Exercise brief: The material below holds pictures, which are to be left out; copy exactly the lines from the one with "The width and height of the screenshot is (1180, 624)." through the one with "Tick checkbox for command 09 region EU868".
== Data ==
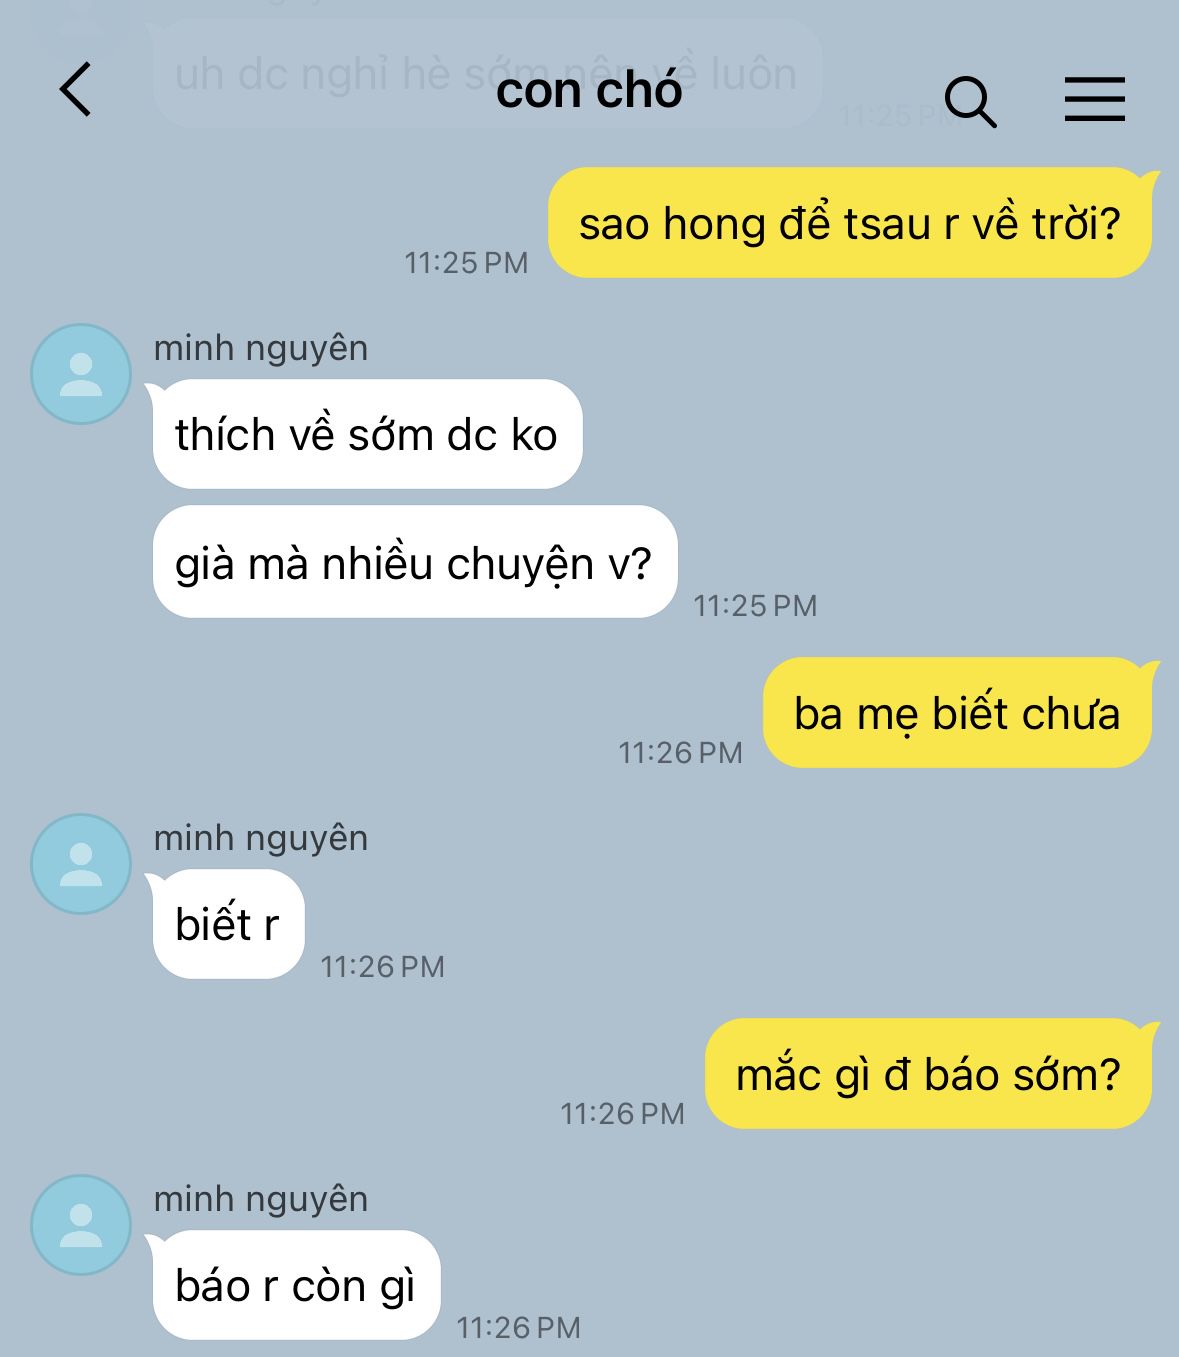
Task: Select the message 'già mà nhiều chuyện v?'
Action: (414, 562)
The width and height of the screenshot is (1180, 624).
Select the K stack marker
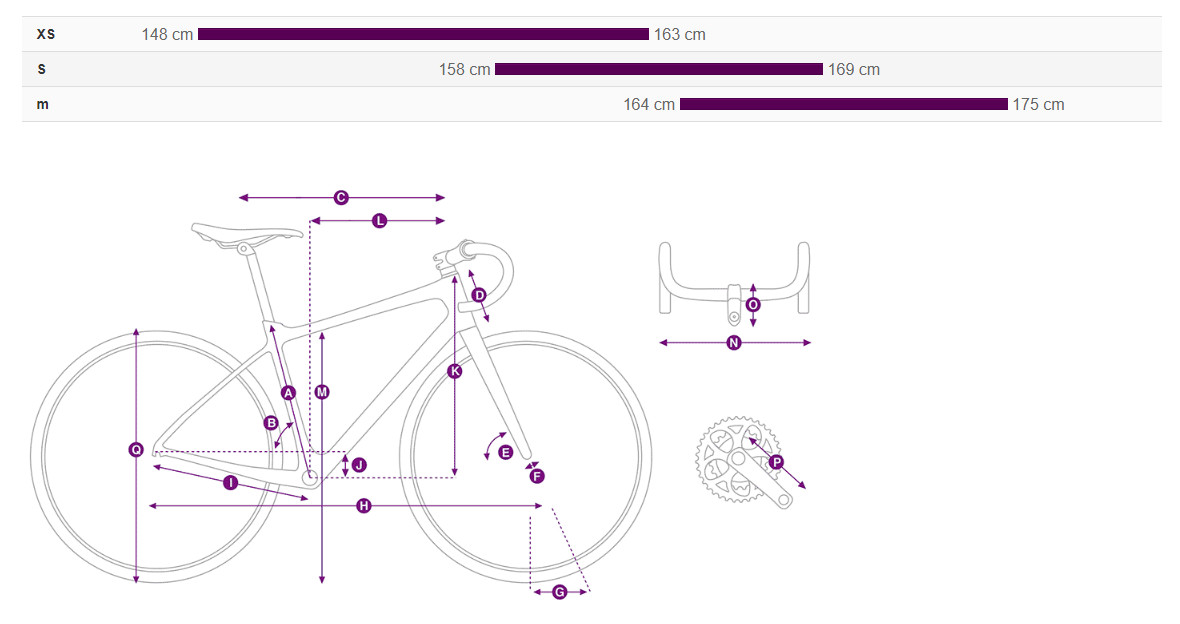point(455,371)
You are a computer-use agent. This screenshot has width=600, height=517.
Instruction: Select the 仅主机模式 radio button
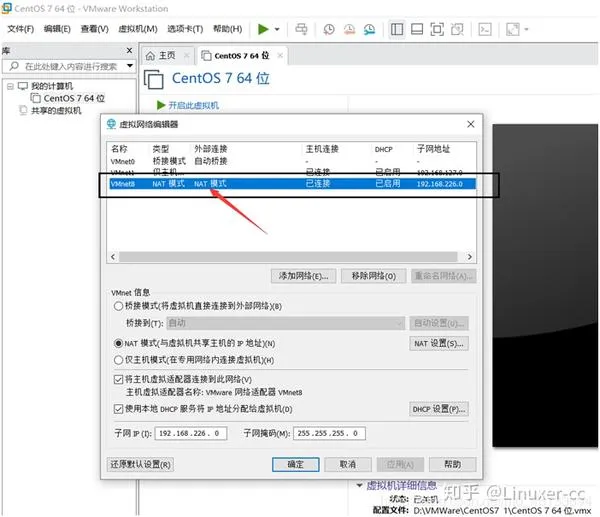119,358
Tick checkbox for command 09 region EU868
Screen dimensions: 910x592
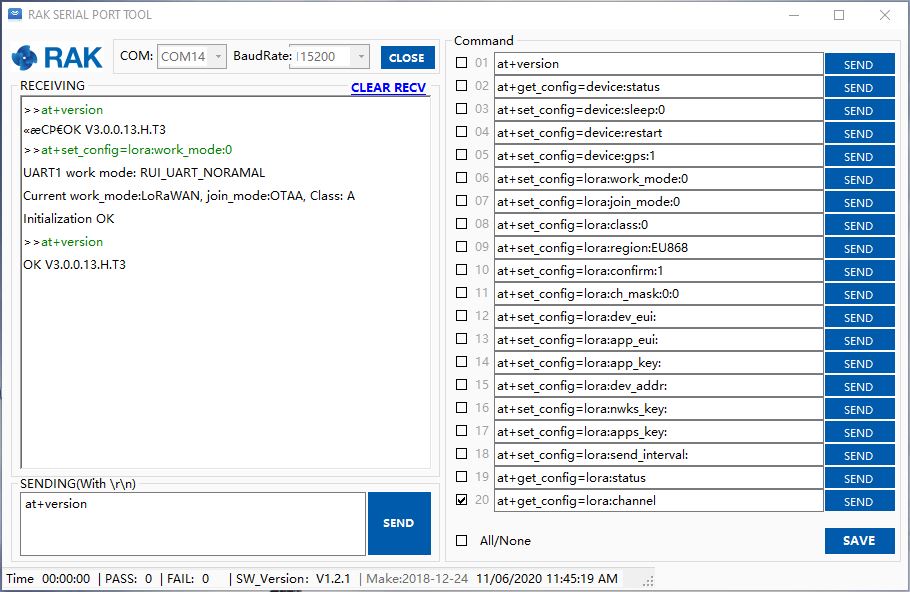pyautogui.click(x=461, y=247)
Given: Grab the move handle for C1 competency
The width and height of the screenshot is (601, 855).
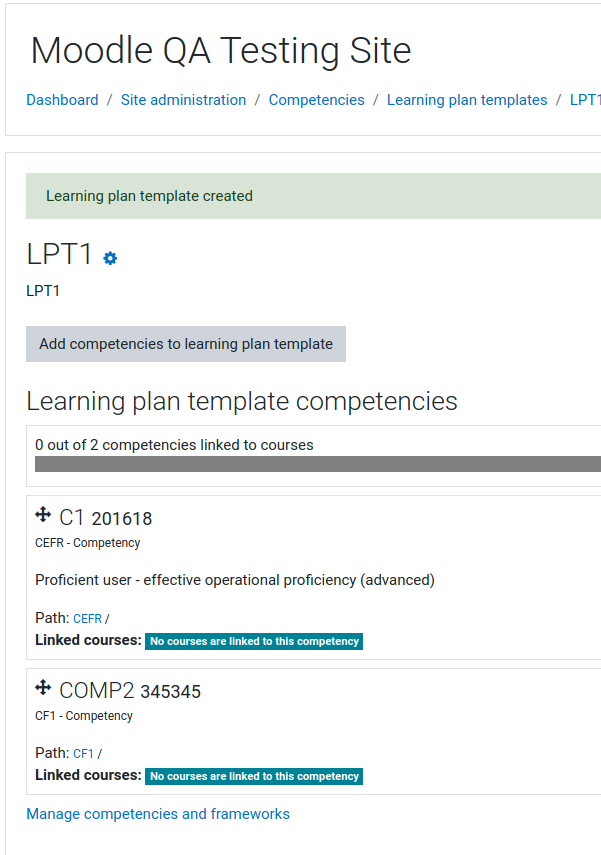Looking at the screenshot, I should (x=43, y=515).
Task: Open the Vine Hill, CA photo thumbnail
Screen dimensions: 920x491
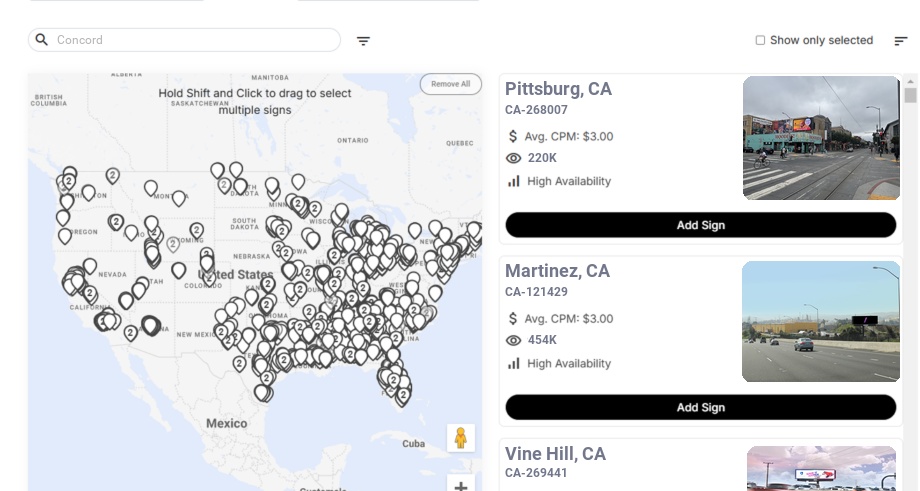Action: pos(821,468)
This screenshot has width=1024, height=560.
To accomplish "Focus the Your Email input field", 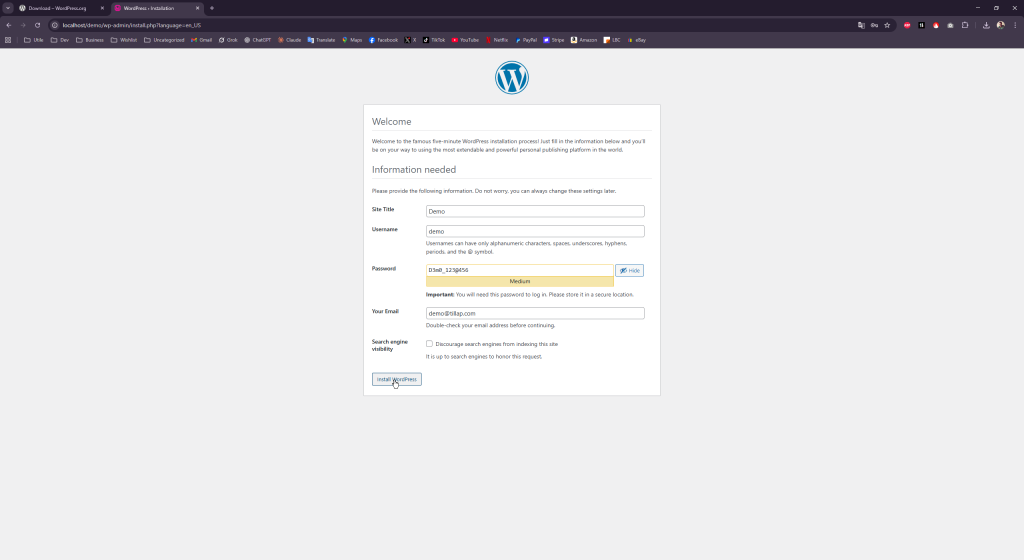I will point(535,313).
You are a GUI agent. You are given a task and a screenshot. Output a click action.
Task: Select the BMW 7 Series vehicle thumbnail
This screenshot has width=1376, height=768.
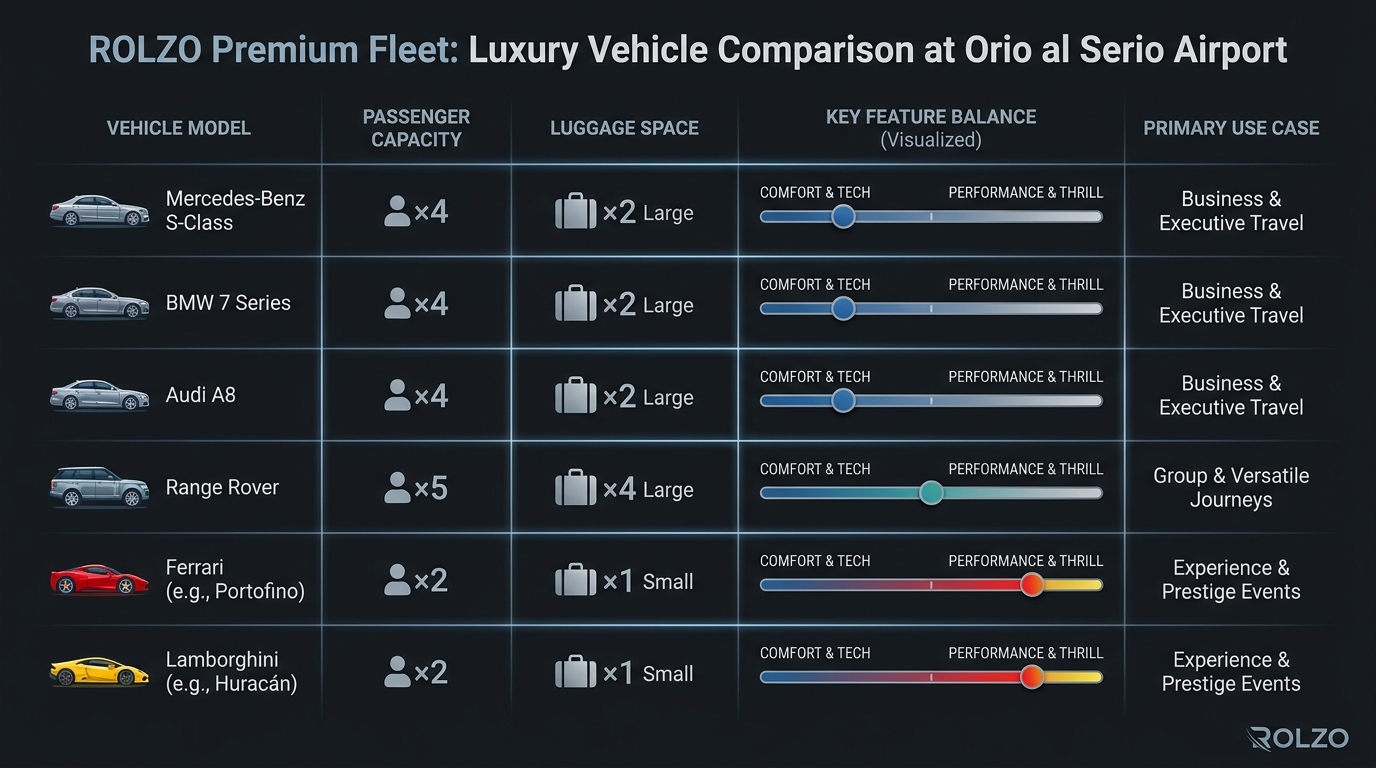(99, 303)
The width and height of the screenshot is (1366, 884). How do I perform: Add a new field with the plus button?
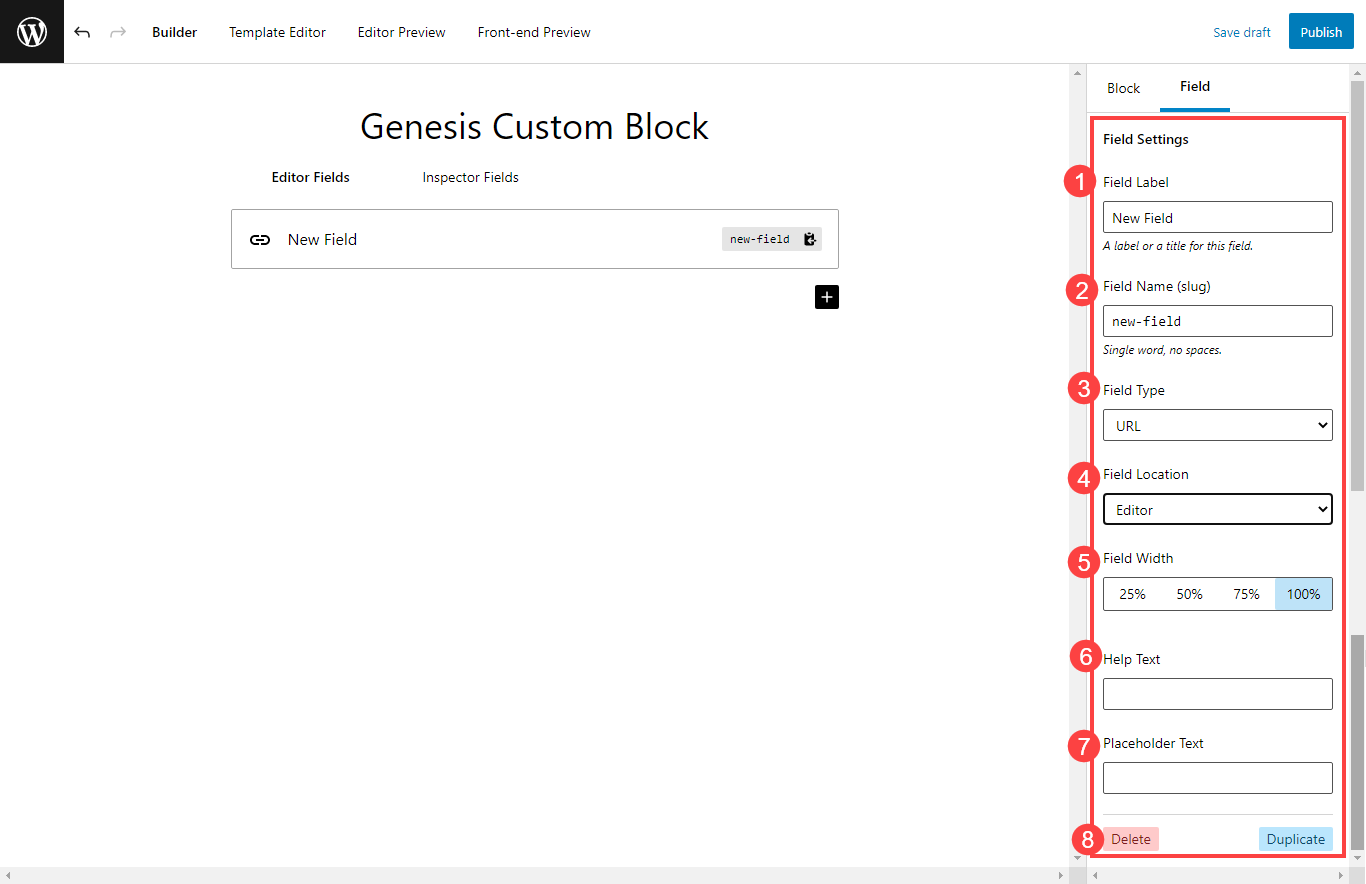point(826,296)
===
Solution for this exercise:
The width and height of the screenshot is (1180, 624).
Select the K stack marker
point(455,371)
You are a computer-use agent. This screenshot has width=600, height=517.
Instruction: Select the 仅主机模式 radio button
119,358
Tick checkbox for command 09 region EU868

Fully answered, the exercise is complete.